2003年にチーズ製造に着手した新顔「フェルム・デ・バアルド」のマロワル。匂いが強めですが、無殺菌乳製の持つ深みある味わいとまろやかなコクがあります。地ビールと合わせてみると、より旨みを引き出すことができるでしょう。
 マロワルの故郷は、ベルギーと国境を接する小さな町、マロワル周辺のかつてティエラッシュと呼ばれた狭い地域です。農家づくりが盛んだったマロワルをはじめとするこの土地のチーズのほとんどは、20世紀後半からティエラッシュ社が販売を担ってきました。安定した品質、近代化を図りながらも伝統を重んじる姿勢など、全てにおいて信頼に足るビジネスパートナーであることは、今までも、そして今後も変わることはありません。
 しかしながら、私にはどうしても頭から離れなかったマロワルがありました。今年2月に訪問した農家「フェルム・デ・バアルド」のマロワルです。これを日本のチーズファンに届けたいという想いは旅行後もずっと変わることはなく、ここでようやく輸入の運びとなったのです。
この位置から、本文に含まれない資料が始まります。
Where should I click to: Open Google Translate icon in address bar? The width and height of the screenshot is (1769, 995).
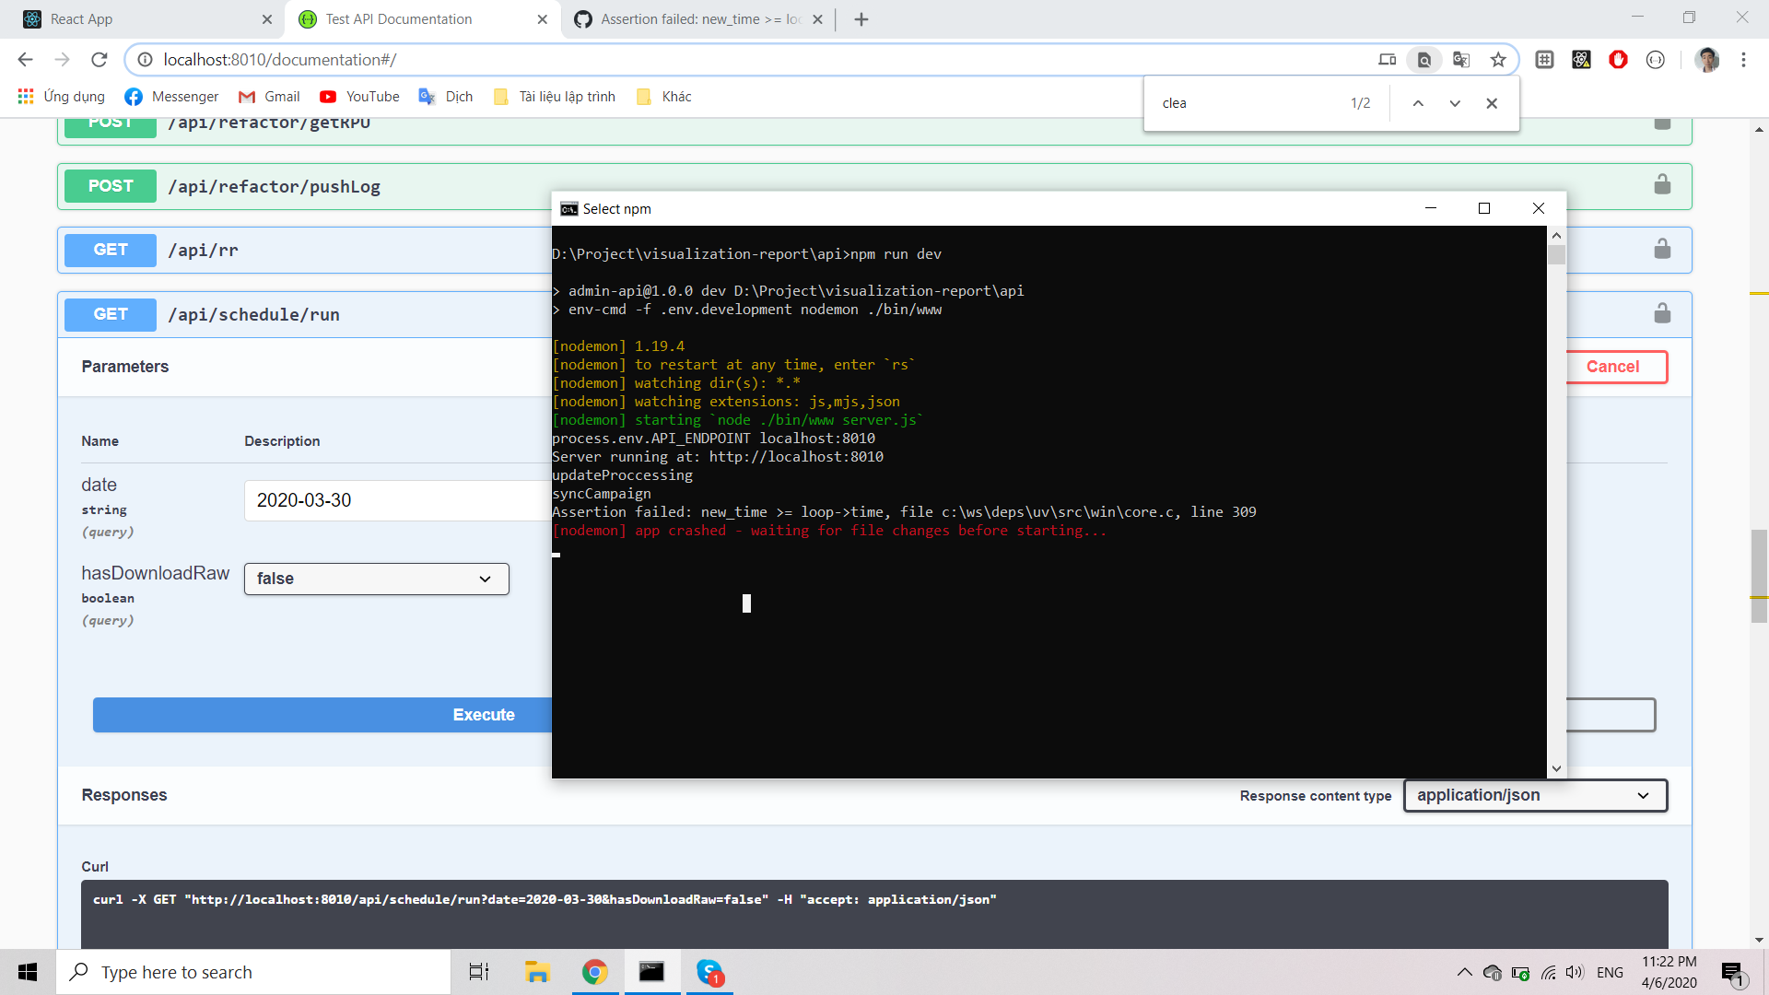(1461, 60)
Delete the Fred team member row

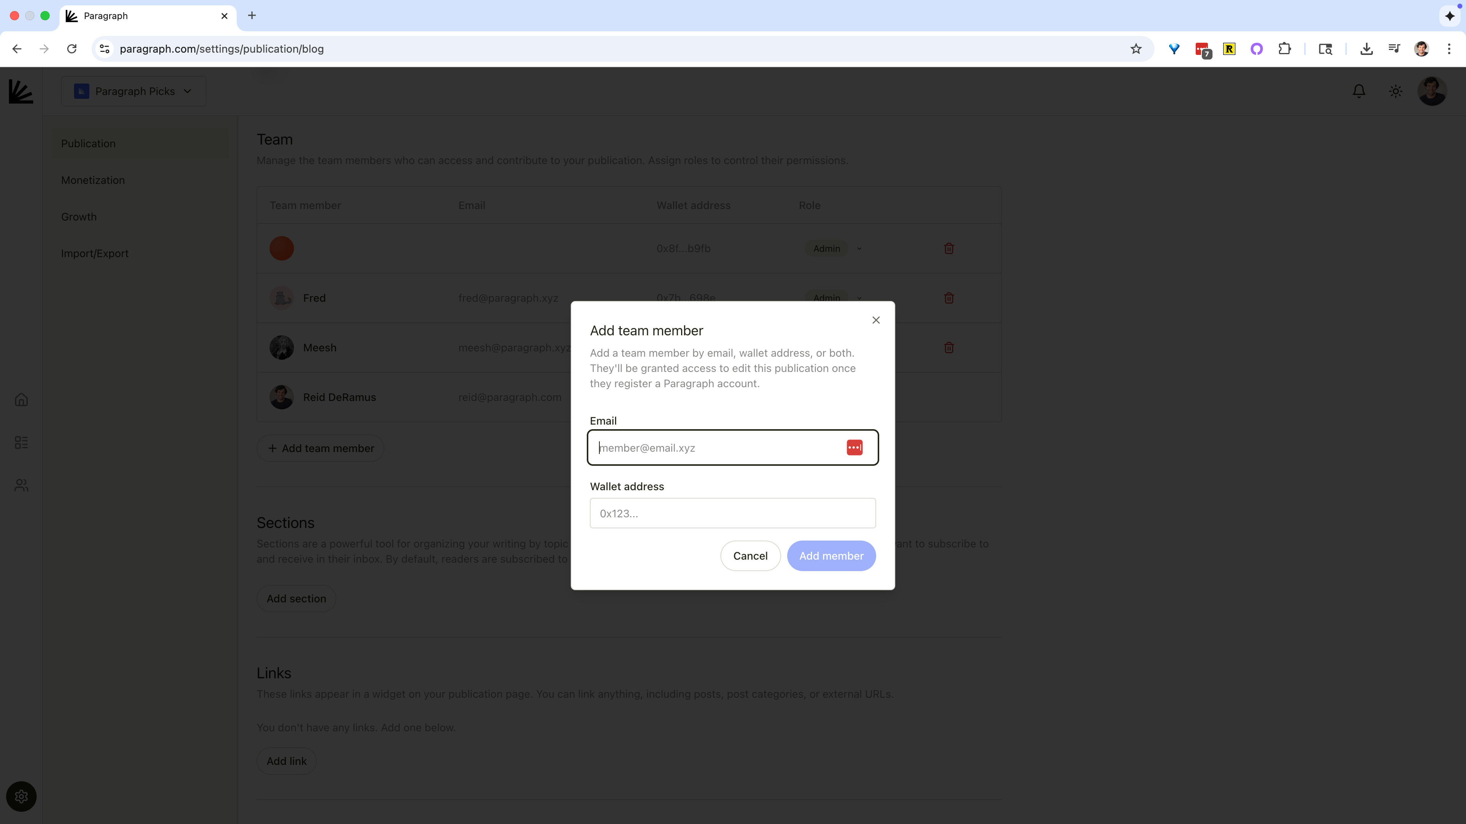pos(949,298)
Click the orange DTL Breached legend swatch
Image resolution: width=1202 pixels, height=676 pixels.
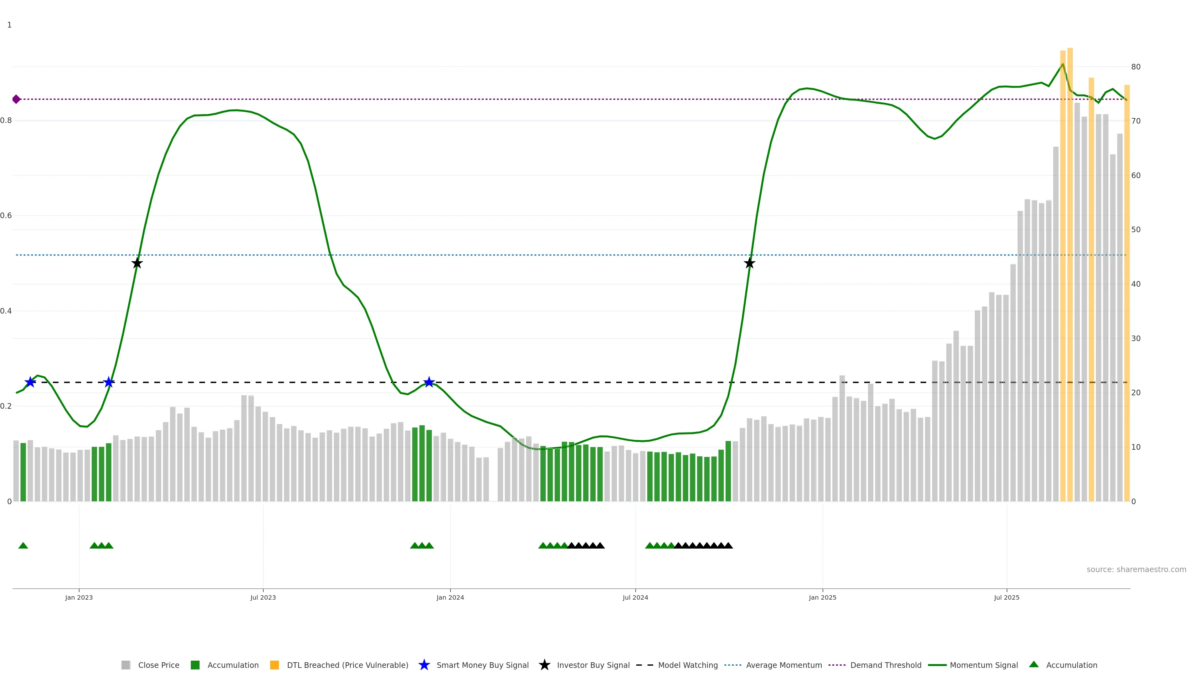[274, 665]
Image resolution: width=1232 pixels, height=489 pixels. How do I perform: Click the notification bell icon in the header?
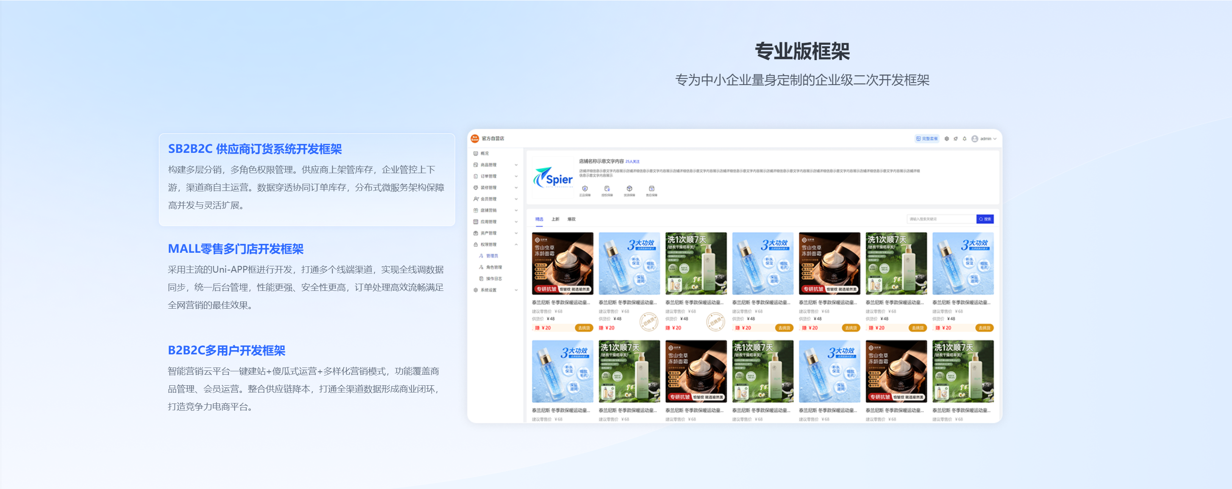964,139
バアルド家がチーズ製造に着手したのは2003 年ですから、ど
ちらかといえば新顔といえるでしょう。良質の原料乳にこだわり、製造から熟成まで真摯に取り組むジュストさんご夫妻とスタッフたち。たゆまぬ努力が支持者を増やし、生産量を伸ばしていったことは、一度の訪問だけで容易に理解することができました。小さな工房には1200 リットル入りのステンレスのキューブがふたつのみ。カードの型詰めはバケツで行っています。使い込まれた型はプラスティックではなくアルミ製。かなりの重労働ですが、皆さんに喜んでいただくことが何よりの幸せだとおっしゃっていました。
 雨が多く牧草がよく育つ泥炭岩質の土地故にかつて熟成は地下で行われていましたが、2000 年のEU 基準で多くの自然カーヴは姿を消し、カーヴに住み着く赤い酵素も消滅。衛生的な熟成室になったことで、殺菌した乳に赤い酵素(フェルマン・ルージュ)を添加するようになります。しかし、本来のマロワルを知るファンの声に耳を傾け、工房新設と同時に地下カーヴを復活。丁寧に何度も洗うことで自然の赤い酵素が生まれてくるのです。マロワルは匂いが強めですが、無殺菌乳製の持つ深みある味わいとまろやかなコクがあります。地ビールと合わせてみると、より旨みを引き出すことができるでしょう。
 マロワルは大きさにより4 つのサイズがありますが、今回扱うのは一番大きい(本来の姿)720 グラムサイズのマロワルです。1/4 カットからの販売となります。